:: PROVIDED DATA ::
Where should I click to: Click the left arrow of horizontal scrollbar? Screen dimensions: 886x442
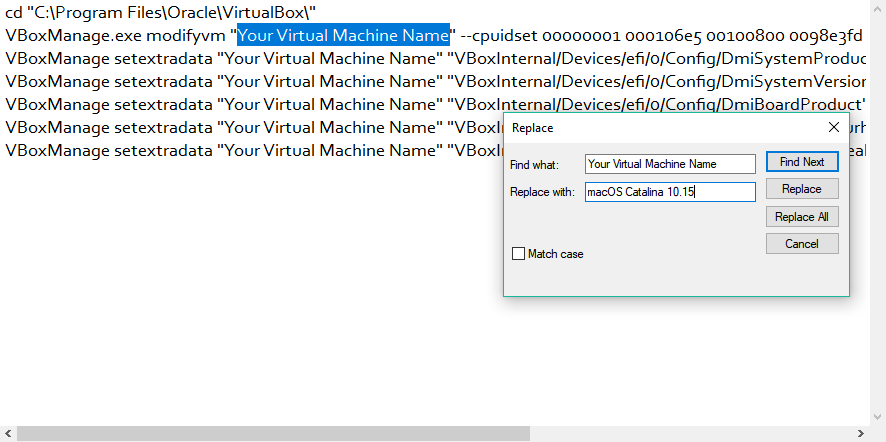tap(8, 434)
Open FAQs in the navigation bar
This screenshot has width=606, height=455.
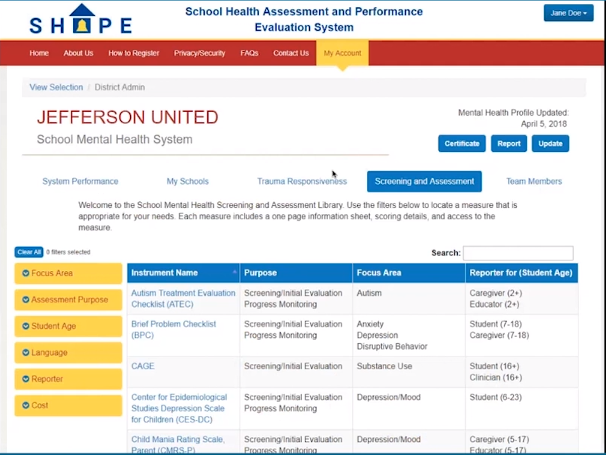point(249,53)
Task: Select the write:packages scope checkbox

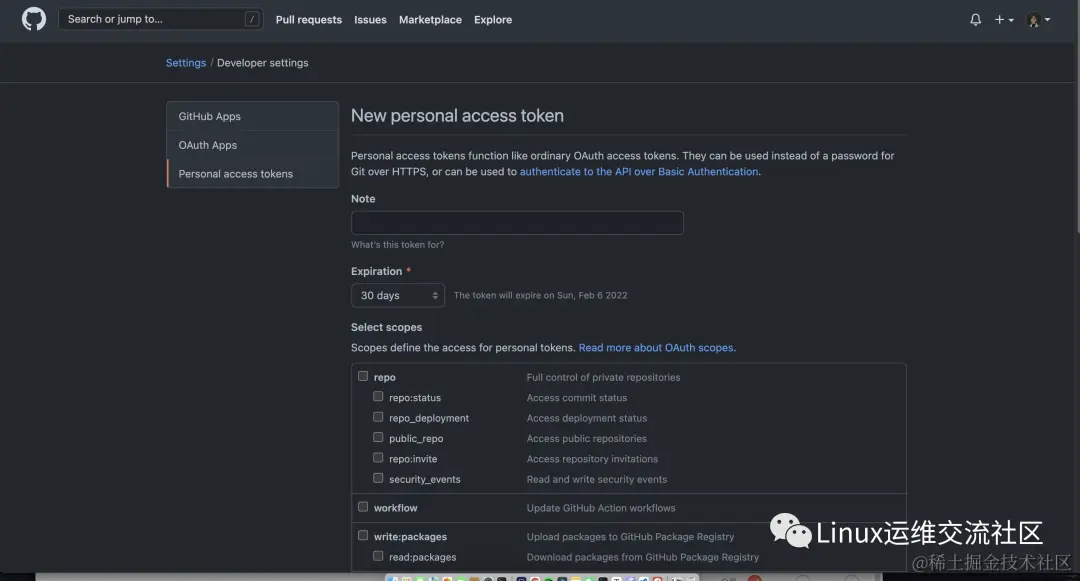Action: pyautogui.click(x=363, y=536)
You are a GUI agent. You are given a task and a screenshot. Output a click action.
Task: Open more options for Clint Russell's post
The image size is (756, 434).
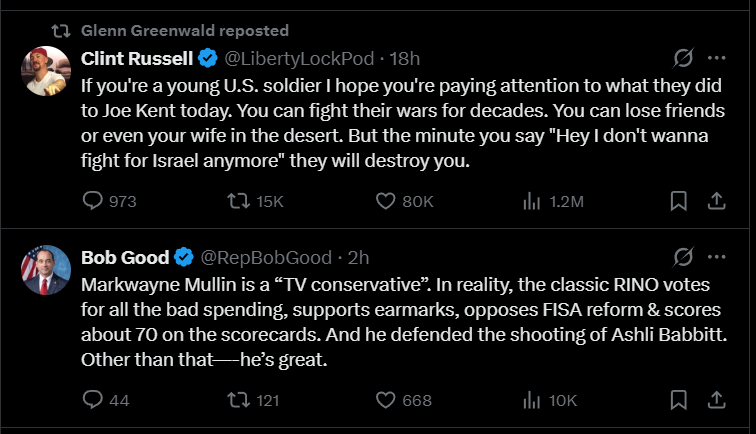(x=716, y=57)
--
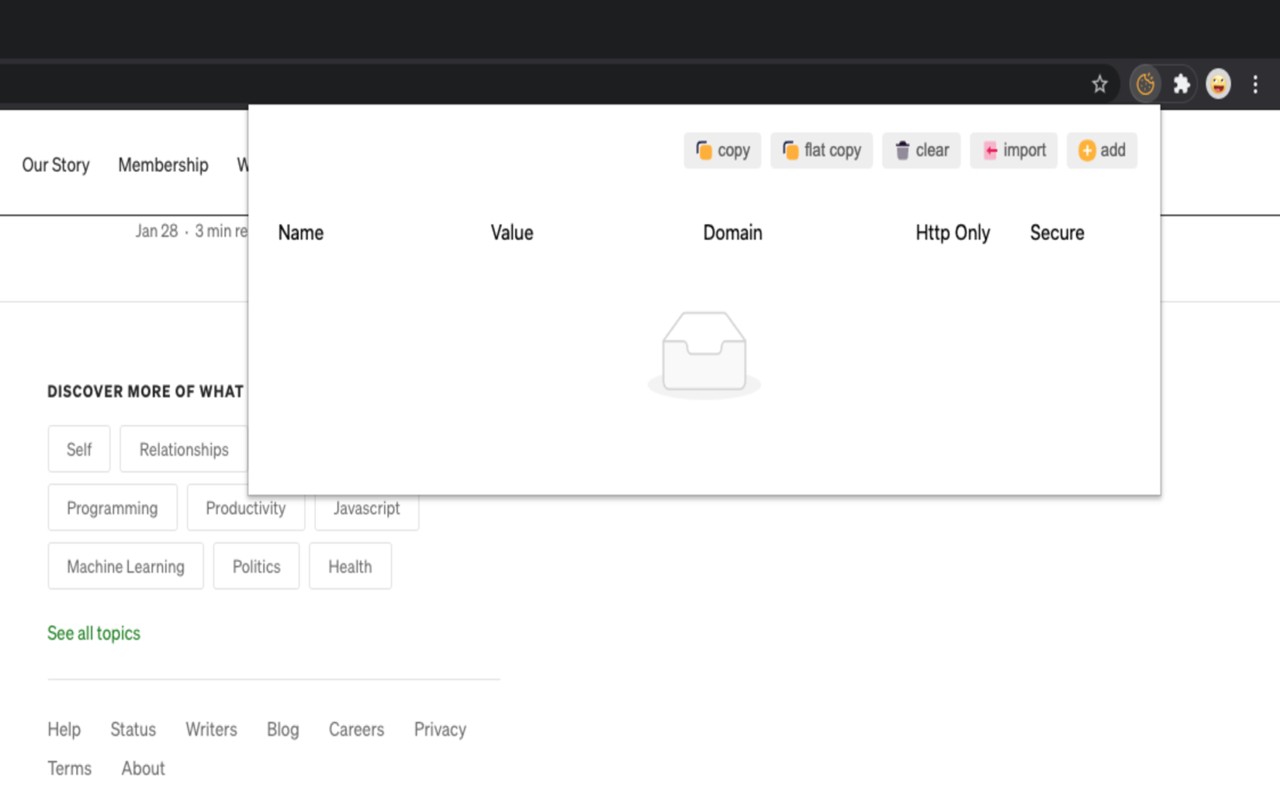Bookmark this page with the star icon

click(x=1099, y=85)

:: EXERCISE ::
Among the lines above, find those that contain the word "Open" and copy them.

:: RESPONSE ::
Open FAQs in the navigation bar
Task: Open more options for Clint Russell's post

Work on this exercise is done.